During the workshop you’ll act as a Big Data specialist working for a fictional company called StreamRock that creates an application for music streaming (Spotify alike). The main goal of your work is to take advantage of Big Data technologies such as Hadoop, Spark or Hive to analyze data about the users and the song they played. You will process the data to get discover answers to many business questions and power product features that StreamRock is building. Every exercise will be executed on a remote multi-node Hadoop cluster.

The workshop is highly focused on a practical experience. Instructor will share with you interesting and practical insights gained while working with Big Data technologies for several years.

TARGET AUDIENCE

Workshop is dedicated to everyone who is interested in Big Data, analytics, engineers, managers and others.

REQUIREMENTS

All you need to fully participate in the workshop is a laptop with the web browser, terminal (e.g. Putty) and the wi-fi connection. Any prior knowledge of Big Data technologies is not assumed.

PARTICIPANT'S ROI

  • Carefully curated knowledge of the most popular Big Data technologies
  • Intuition about when and why use different Big Data tools
  • Hands-on experience on simulated real-life use-cases
  • Tips about real world applications and best practices from experienced professionals.

TRAINING MATERIALS

All participants will get training materials in the form of PDF files containing slides with theory and exercise manual with the detailed description of all exercises. During the workshop exercises will be done on remote Hadoop cluster. If you want to redo exercises later on your own you can use virtual machine (eg. Hortonworks Sandbox or Cloudera Quickstart that can be downloaded from each vendor’s site).

TIME BOX

This is one-day event,  there will be coffee breaks and one-hour lunch break (included in price).

AGENDA

8.45 - 9.15

Coffee and socializing

9.15 - 10.45

Session #1 - Introduction to the Big Data and Apache Hadoop

  • Description of the StreamRock company along with all its opportunities and challenges that come from the Big Data technologies
  • Introduction to core Hadoop technologies such as HDFS or YARN
  • Hands-on exercise: Accessing a remote multi-node Hadoop cluster

10.45 - 11.00

Coffee break

11.00 - 12.30

Session #2 - Providing data-driven answers to business questions using SQL-like solution

  • Introduction to Apache Hive
  • Hands-on exercise: Importing structured data into the cluster using HUE
  • Hands-on exercise: Ad-hoc analysis of the structured data with Hive
  • Hands-on exercise: The visualisation of results using HUE

12.30 - 13.30

Lunch

13.30 - 15.30

Session #3 - Implementing scalable ETL processes on the Hadoop cluster

  • Introduction to Apache Spark, Spark SQL and Spark DataFrames.
  • Hands-on exercise: Implementation of the ETL job to clean and massage input data using Spark.
  • Quick explanation of the Avro and Parquet binary data formats.
  • Practical tips for implementing ETL processes like process scheduling, schema management, integrations with existing systems.

15.30 - 15.45

Coffee break

15.45 - 16.45

Session #4 - Other essential tools from Hadoop Ecosystem

  • Scheduling and orchestration of tasks with Oozie
  • Data collection with Apache Kafka
  • Real-time random read-write with Apache HBase

16.45 - 17.00

Coffee break

17.00 - 17.30

Session #5 - Summary and Q&A

  • Big Data Jeopardy game

Keywords: Hadoop Ecosystem, Hive, Spark, Big Data Analytics, Big Data ETL

Workshop speaker, Getindata Instructor:

Maciej Arciuch

Senior Data Engineer, Grupa Allegro, GetInData

Piotr Krewski

Big Data Consultant and Co-founder, GetInData

DESCRIPTION

This one day workshop teaches data engineers how to process unbounded streams of data in real-time using popular open-source frameworks.
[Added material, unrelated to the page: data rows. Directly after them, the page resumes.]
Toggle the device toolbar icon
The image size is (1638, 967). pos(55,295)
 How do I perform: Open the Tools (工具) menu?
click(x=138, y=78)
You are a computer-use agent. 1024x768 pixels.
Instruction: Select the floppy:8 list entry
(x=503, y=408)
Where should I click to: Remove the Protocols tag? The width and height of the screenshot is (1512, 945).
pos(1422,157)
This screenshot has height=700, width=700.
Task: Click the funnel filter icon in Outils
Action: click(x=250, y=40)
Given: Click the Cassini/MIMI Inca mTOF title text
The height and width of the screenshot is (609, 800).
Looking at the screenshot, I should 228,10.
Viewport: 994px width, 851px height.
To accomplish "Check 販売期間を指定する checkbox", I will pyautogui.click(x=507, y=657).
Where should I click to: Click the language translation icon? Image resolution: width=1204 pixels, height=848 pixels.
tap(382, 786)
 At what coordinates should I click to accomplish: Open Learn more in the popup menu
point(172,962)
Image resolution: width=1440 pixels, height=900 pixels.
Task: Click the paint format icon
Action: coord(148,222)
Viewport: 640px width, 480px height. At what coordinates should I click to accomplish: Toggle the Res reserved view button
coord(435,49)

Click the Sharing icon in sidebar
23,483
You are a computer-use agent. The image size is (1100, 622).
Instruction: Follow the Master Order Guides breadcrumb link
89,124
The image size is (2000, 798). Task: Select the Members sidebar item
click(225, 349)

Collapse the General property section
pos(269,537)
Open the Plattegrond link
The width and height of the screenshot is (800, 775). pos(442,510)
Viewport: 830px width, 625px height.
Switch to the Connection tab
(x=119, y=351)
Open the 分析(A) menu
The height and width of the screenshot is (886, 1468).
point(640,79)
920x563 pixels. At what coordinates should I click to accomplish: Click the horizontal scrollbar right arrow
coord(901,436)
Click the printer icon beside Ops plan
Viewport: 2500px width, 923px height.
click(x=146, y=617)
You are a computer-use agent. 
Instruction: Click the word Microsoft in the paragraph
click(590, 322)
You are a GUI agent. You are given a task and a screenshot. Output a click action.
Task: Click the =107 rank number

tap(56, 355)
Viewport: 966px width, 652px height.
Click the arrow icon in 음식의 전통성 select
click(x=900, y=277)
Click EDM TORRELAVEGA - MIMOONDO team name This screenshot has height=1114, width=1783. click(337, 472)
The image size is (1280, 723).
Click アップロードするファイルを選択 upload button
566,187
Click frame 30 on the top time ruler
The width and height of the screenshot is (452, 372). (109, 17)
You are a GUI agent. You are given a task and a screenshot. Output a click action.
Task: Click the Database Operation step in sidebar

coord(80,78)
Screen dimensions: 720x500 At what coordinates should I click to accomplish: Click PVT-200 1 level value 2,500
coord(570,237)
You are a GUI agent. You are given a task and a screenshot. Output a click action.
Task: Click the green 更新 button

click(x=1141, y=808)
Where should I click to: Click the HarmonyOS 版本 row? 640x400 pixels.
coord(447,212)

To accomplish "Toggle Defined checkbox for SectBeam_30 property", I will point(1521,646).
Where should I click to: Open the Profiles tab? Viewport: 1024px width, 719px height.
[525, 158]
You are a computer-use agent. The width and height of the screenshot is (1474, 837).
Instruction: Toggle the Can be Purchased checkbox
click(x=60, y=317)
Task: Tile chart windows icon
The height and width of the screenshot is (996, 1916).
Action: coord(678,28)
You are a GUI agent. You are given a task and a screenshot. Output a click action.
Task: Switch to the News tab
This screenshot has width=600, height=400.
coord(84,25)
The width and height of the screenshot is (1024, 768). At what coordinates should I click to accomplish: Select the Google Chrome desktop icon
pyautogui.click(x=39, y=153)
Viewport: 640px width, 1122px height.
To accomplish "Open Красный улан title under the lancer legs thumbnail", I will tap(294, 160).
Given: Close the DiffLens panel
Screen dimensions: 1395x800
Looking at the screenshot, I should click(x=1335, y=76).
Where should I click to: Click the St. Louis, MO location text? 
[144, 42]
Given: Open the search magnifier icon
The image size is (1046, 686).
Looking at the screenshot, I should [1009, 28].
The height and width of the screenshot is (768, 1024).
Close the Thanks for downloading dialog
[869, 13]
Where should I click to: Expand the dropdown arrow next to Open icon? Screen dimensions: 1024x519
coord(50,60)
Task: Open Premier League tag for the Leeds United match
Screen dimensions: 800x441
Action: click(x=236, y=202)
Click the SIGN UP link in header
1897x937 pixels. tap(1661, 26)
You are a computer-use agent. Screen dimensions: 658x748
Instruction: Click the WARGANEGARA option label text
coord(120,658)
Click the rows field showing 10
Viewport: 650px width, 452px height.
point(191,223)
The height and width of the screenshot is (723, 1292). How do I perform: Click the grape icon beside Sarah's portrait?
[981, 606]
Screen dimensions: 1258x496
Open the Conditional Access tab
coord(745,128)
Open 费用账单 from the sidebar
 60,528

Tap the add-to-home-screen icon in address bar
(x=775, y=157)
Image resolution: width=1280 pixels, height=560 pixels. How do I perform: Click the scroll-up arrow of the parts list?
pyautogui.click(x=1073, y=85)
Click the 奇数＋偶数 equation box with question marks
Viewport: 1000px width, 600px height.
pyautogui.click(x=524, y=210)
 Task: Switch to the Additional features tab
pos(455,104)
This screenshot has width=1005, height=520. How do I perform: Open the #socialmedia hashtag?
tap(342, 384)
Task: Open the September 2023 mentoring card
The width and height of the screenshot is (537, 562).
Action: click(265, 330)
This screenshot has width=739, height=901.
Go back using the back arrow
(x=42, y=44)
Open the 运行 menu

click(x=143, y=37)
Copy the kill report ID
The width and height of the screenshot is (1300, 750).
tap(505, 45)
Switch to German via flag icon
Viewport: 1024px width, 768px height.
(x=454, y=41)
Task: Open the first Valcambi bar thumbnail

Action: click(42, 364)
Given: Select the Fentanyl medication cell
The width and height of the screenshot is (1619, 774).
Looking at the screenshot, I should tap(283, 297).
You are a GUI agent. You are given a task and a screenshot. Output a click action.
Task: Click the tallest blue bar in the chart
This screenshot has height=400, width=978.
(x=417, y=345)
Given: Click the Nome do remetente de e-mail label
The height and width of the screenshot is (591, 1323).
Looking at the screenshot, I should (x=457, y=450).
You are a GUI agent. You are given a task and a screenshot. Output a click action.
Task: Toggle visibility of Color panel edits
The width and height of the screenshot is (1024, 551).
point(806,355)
We focus mostly on Apache Flink – the most promising open-source stream processing framework that is more and more frequently used in production.

During the course we simulate real-world end-to-end scenario – processing logs generated by users interacting with a mobile application in real-time. The technologies that we use include Kafka, Flink, HDFS and YARN. All exercises will be done on the remote multi-node clusters.

TARGET AUDIENCE

Data engineers who are interested in leveraging large-scale and distributed tools to process streams of data in real-time.

REQUIREMENTS

Some experience coding in Java or Scala and basic familiarity with Big Data tools (HDFS, Yarn).

PARTICIPANT'S ROI

  • Concise and practical knowledge of applying stream processing to solve business problems.
  • Hands-on coding experience under supervision of experience Flink engineers.
  • Tips about real world applications and best practices.

TRAINING MATERIALS

All participants will get training materials in the form of PDF files containing slides with theory and exercise manual with the detailed description of all exercises. During the workshop exercises will be done on remote Hadoop cluster. If you want to redo exercises later on your own you can use virtual machine (eg. Hortonworks Sandbox or Cloudera Quickstart that can be downloaded from each vendor’s site).

TIME BOX

The workshop will last for 8 full hours, so you should reserve yourself a full 1 day. Of course there will be coffee and lunch breaks during the training.

AGENDA

8.45 - 9.15

Coffee and socializing

9.15 - 10.15

Session #1 - Introduction to Apache Kafka + hands-on exercises

10.15 - 10.30

Coffee break

10.30 - 12.30

Session #2 - Apache Flink

  • Introduction and key concepts
  • Basic Flink API
  • Hands-on exercises

12.30 - 13:30

Lunch

13.30 - 15.00

Session #3 - Flink cont.

  • Time & Windows
  • Integration with Kafka
  • Hands-on exercises

12.30 - 13.30

Lunch

13.30 - 15.00

Session #3 - Flink cont.

  • Time & Windows
  • Integration with Kafka and Elasticsearch
  • Hands-on exercises

15.00 - 15.15

Coffe break

15.15 - 16.45

Session #4 - Flink c.d.

  • Stateful operations
  • Best practices
  • Daemons and cluster infrastructure
  • Hands-on exercises

16.45 - 17.00

Coffee break

17.00 - 17.30

Session #5 - Summary and comparison with other stream processing engines (Spark Streaming and Storm)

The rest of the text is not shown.